Working from home: Boundaries

With many couples and families confined to work, eat and play wholly at home, boundaries are essential both to create the space you need to remain productive but also for the space you need to recharge. In the small apartments many people rent from city to city, space isn’t something we have a lot of, which means we’re forced to get creative with our solutions for “me time.”

1. Communicate with your roommates. This is a natural starting point for anyone working from home with a roommate, spouse, child or needy cat. If you’ve ever had a half-dressed spouse walk in on a video meeting with a client, then you’ll understand why this tip is at the top of the list. Those you share a space with aren’t mind readers, and you can’t expect them to just know what’s going on in your day-to-day work life. Sure, a room with a closed door helps, but that’s not feasible for everyone. No matter the size of your home or the number of your roommates, communication is always beneficial.

2. Designate an office space, but be flexible with how you define it. When we first started, we worked from the couch, our bed, the dining room table, the kitchen counter while eating leftover pizza—nowhere was off-limits for you and your greasy MacBook. Your apartment, house became your office, which was made obvious by the breadcrumb trail of pens, sticky notes and coffee cups on any visible horizontal surface. When everywhere said “work,” nowhere said “rest.” Reclaim the sacred space of home by designating an official workspace. No, this doesn’t mean you need to drop several hundred dollars on a desk and ergonomic chair; a work space can be as simple as a bean bag chair in the corner. Of course, if you decide to work outside for a few hours, that’s fine. But by designating an official working area, you allow the rest of your home to be a place of rest and recharging, which is crucial to avoiding overwork and burnout.

3. Learn and capitalize on your best working hours. It takes time to find a schedule that works for you. At first, you worked from the time you woke up until your eyes hurt from staring at the screen—around 5 to 6 p.m. You equated working more with working better. It wasn’t sustainable and it certainly wasn’t enjoyable. You aren’t a good partner or friend during that time because work got the best of you, and there wasn’t much left at the end of the day. Figure out what works for you, communicate that with those you share space with, and see how your productivity changes.

4. Schedule down time and protect it. I need alone time. Schedule your most precious personal time as you would an important deadline or meeting. Block out an hour of time every day that is just for you to do whatever you want. For those with children, getting away for an hour can feel impossible. Start small. Ask your spouse to take over for 15 uninterrupted minutes every day. If you can, make it the same time so it becomes habitual. After a week, reflect on your mood, your level of stress and even your physical state. It’s been a game-changer for me.

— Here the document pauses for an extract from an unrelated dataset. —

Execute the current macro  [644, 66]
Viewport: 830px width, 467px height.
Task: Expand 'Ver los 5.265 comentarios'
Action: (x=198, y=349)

5. Reclaim your space. Understand that sharing the same space with someone (or multiple someone’s) doesn’t mean you give up your right to be alone. I’m talking about the time outside of sleeping hours, working hours and that special “me time” you have on the calendar. Being together all the time doesn’t mean you have to be together all the time. If you want to watch TV by yourself, speak up. If you want to play some music, have a glass of wine and work on an impossible-to-solve puzzle without making any real progress, say so. This sounds simple in concept but harder in practice because it works in reverse, too. Be ready for your partner to explain that although you normally make popcorn and watch apocalypse movies on Thursday night, they would prefer to do that solo this week. Navigating shared spaces is never easy, but when multiple parties work from home, those issues can become magnified. Find resolution by communicating your needs and understanding your limits. It’s a work in progress, and it’s often best solved when working it out together.